→ **Objective**: Reproduce the material word for word, from the line containing "Where should I click to: Click the 'Save" down to the line containing "coord(560,221)", both included.

→ **Material**:
++++++++
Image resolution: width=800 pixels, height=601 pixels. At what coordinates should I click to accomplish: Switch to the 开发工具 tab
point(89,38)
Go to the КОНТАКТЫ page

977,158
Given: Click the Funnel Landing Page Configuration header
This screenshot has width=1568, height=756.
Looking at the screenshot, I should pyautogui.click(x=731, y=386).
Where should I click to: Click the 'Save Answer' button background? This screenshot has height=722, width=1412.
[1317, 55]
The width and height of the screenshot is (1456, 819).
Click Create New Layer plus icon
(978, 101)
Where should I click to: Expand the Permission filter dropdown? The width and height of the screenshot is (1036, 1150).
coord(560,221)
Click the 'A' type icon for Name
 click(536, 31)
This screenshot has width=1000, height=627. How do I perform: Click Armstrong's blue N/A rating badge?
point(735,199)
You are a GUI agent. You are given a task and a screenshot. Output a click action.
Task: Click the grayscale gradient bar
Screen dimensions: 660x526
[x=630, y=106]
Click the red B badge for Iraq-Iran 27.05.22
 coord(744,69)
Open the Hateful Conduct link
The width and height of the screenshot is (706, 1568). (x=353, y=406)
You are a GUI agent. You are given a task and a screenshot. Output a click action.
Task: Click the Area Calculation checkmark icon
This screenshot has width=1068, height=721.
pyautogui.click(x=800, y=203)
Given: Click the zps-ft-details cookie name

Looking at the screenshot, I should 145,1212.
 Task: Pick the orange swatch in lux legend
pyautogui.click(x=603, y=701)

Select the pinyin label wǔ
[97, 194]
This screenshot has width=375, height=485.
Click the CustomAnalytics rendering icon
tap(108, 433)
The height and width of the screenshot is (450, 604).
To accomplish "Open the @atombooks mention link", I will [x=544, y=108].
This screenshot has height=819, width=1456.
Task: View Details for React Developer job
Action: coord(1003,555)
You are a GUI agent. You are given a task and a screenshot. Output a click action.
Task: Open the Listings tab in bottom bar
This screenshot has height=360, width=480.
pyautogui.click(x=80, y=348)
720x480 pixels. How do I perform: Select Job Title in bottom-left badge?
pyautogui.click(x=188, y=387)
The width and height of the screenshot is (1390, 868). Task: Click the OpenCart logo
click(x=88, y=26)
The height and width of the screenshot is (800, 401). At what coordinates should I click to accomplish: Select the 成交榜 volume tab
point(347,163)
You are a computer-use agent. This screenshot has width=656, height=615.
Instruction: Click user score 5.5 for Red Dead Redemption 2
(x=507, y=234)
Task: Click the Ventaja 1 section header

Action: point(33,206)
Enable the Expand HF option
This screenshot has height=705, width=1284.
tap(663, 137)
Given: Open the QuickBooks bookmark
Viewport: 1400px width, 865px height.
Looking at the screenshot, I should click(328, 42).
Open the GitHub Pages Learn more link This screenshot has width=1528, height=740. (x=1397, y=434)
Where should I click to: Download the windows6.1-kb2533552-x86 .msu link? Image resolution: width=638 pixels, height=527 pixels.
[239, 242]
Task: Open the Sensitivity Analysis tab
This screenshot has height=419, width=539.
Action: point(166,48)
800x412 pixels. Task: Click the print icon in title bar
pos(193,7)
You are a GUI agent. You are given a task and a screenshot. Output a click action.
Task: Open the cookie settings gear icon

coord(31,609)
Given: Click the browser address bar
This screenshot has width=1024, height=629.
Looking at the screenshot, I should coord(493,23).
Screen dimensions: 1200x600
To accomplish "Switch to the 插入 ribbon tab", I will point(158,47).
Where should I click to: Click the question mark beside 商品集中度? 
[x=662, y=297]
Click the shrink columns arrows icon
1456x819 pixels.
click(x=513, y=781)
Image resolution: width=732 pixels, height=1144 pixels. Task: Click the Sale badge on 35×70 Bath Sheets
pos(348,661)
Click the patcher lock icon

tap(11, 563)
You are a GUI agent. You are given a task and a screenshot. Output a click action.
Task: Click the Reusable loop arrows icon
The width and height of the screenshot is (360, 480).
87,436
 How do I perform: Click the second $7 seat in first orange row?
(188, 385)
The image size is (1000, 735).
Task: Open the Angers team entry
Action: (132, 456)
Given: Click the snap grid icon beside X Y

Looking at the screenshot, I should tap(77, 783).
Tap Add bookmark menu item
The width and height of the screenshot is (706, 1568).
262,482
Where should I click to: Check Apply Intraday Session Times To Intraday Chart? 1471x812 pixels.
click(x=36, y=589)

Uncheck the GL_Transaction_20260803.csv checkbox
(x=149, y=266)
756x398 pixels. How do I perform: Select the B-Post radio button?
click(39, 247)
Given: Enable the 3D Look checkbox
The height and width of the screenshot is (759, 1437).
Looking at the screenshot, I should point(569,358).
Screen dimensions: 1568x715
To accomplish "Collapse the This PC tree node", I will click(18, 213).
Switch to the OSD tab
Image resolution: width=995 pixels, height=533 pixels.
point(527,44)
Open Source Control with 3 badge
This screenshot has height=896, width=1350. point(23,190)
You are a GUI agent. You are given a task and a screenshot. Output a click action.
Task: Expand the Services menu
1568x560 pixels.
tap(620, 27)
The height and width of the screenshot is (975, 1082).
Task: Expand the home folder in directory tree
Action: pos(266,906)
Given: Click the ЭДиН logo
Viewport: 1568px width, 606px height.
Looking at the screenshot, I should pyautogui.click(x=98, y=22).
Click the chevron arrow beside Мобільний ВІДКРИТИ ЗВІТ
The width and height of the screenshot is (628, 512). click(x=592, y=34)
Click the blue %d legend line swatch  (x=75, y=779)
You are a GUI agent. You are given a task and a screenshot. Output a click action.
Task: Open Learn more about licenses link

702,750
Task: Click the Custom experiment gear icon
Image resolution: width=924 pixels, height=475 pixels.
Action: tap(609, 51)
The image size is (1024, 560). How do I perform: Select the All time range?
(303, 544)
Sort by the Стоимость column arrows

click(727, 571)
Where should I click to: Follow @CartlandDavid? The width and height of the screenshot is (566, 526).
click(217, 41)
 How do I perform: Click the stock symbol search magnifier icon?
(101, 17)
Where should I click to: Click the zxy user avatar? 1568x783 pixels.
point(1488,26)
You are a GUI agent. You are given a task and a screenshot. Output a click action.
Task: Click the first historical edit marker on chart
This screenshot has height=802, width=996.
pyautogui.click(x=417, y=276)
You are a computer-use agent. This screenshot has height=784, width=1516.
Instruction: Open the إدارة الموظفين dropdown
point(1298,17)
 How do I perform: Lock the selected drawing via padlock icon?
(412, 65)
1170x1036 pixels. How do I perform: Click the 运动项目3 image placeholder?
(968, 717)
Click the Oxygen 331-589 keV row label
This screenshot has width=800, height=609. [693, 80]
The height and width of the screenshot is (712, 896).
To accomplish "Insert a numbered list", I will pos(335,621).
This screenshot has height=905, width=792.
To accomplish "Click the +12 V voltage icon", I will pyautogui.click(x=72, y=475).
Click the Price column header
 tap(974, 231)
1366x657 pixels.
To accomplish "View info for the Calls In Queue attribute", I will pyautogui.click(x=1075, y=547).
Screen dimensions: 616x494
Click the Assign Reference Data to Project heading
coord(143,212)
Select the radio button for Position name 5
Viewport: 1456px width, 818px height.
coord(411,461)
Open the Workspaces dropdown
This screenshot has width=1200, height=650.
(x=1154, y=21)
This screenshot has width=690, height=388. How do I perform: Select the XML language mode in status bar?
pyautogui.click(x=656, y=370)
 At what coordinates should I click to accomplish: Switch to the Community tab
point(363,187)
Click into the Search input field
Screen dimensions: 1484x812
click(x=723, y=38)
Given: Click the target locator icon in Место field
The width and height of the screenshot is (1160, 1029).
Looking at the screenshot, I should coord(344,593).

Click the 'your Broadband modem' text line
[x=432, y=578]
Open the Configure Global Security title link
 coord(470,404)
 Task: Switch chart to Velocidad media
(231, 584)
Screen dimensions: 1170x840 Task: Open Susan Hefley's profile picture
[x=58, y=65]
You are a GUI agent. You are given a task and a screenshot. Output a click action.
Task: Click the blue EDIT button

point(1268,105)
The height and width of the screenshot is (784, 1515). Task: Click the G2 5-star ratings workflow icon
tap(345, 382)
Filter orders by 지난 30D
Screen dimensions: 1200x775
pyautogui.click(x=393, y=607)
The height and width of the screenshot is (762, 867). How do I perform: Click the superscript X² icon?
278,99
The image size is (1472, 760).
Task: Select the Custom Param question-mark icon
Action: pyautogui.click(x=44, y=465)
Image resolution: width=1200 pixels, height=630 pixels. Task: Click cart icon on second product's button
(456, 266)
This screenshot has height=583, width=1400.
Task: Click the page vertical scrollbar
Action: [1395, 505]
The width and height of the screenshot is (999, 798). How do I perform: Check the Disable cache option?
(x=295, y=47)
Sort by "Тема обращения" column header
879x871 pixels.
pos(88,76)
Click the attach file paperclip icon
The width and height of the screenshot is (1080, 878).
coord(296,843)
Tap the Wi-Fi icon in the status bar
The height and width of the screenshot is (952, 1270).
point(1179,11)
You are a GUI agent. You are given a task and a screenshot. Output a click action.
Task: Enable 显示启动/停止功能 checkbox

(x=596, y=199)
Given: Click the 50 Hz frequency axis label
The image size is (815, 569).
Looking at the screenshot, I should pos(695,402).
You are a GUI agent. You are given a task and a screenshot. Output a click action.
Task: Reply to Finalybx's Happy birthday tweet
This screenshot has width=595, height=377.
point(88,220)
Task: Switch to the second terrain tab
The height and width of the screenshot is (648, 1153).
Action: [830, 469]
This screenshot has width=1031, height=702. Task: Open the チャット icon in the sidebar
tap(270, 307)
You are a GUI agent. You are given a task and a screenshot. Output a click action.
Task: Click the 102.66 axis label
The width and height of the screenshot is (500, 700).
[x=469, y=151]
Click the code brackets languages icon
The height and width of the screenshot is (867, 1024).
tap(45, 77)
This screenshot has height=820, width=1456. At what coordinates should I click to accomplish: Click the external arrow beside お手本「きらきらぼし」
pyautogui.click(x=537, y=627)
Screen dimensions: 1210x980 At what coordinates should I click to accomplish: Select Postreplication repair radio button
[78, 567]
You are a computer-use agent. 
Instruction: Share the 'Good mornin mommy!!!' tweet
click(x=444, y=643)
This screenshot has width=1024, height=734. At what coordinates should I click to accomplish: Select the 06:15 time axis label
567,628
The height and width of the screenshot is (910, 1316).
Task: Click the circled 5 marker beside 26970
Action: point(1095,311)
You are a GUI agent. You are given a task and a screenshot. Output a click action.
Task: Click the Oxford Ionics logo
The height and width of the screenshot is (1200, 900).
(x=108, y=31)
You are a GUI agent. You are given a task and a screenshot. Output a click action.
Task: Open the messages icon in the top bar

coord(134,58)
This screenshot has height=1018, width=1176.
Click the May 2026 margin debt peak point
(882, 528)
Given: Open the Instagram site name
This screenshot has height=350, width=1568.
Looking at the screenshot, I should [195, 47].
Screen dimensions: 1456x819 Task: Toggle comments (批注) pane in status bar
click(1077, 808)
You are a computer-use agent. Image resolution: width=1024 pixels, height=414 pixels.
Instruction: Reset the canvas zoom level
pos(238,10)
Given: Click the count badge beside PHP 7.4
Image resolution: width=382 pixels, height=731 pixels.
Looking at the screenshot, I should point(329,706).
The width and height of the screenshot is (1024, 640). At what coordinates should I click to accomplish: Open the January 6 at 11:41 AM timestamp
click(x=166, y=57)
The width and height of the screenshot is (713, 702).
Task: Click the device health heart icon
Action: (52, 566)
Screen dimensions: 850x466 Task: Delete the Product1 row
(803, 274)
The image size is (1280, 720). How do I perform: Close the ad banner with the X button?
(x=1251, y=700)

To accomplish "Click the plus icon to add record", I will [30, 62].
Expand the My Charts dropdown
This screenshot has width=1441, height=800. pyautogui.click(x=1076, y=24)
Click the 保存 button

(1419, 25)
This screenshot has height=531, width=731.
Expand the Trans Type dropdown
++++++++
→ **Full answer**:
Where should I click to: Click the 'Save Answer' button background? This screenshot has height=722, width=1412.
[1317, 55]
The width and height of the screenshot is (1456, 819).
Click Create New Layer plus icon
(978, 101)
Where should I click to: Expand the Permission filter dropdown? The width and height of the screenshot is (1036, 1150).
coord(560,221)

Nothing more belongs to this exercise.